Objectives.
Tracheal compression by postero-lateral displaced origin of the innominate artery is extremely rare.
The management can be complicated by late presentation.

Methods.
An ex-premature triplet presented with nine month history of persistent wheeze with episodes of choking and cyanosis, recurrent chest infections, failure to thrive due to poor feeding.
Physical examination demonstrated wheezing, but no desaturation or stridor. Echocardiogram was normal.
Broncoscopy performed at 10 months of age demonstrated collapse of the anterior tracheal wall with anterior pulsation. Contrast-enhanced CT scan revealed severe reduction of the antero-posterior tracheal diameter by extrinsic compression due to the presence of postero-lateral displaced origin of the innominate artery.
Surgical relief of the extrinsic tracheal compression was therefore indicated.

Results.
Aortopexy was performed via median sternotomy, with mobilization of ascending aorta and innominate artery and anterior suspension through the sternum.
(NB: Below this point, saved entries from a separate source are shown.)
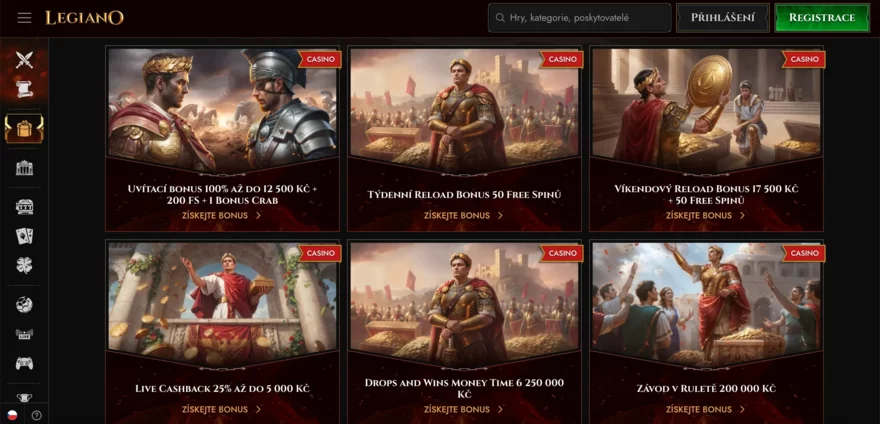Focus the games search field
The height and width of the screenshot is (424, 880).
pyautogui.click(x=579, y=18)
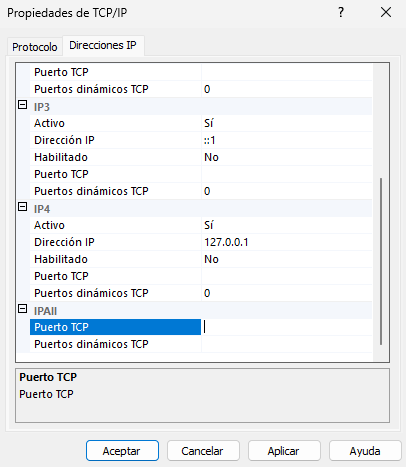Select the IP4 Puerto TCP row
406x467 pixels.
coord(201,276)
Complete relief of the tracheal compression was confirmed by intra-operative bronchoscopy.
Despite uneventful post-operative recovery and discharge on 4th post-operative day, 5 months after surgery the child remains well but with mild stridor and wheezing, suggesting the persistence of some tracheomalacia.

Conclusions.
Because the symptoms of tracheal compression can be deceivingly mild, the diagnosis of anomalous origin and course of the innominate artery can easily be either missed or delayed without a high index of suspicion and a plan of appropriate investigations.
Unfortunately, failure to diagnose and treat the tracheal compression early, results in chronic tracheo-malacia persisting long-term despite adequate surgical relief.
Early referral with appropriate decision-making and management may avoid long-term respiratory problems.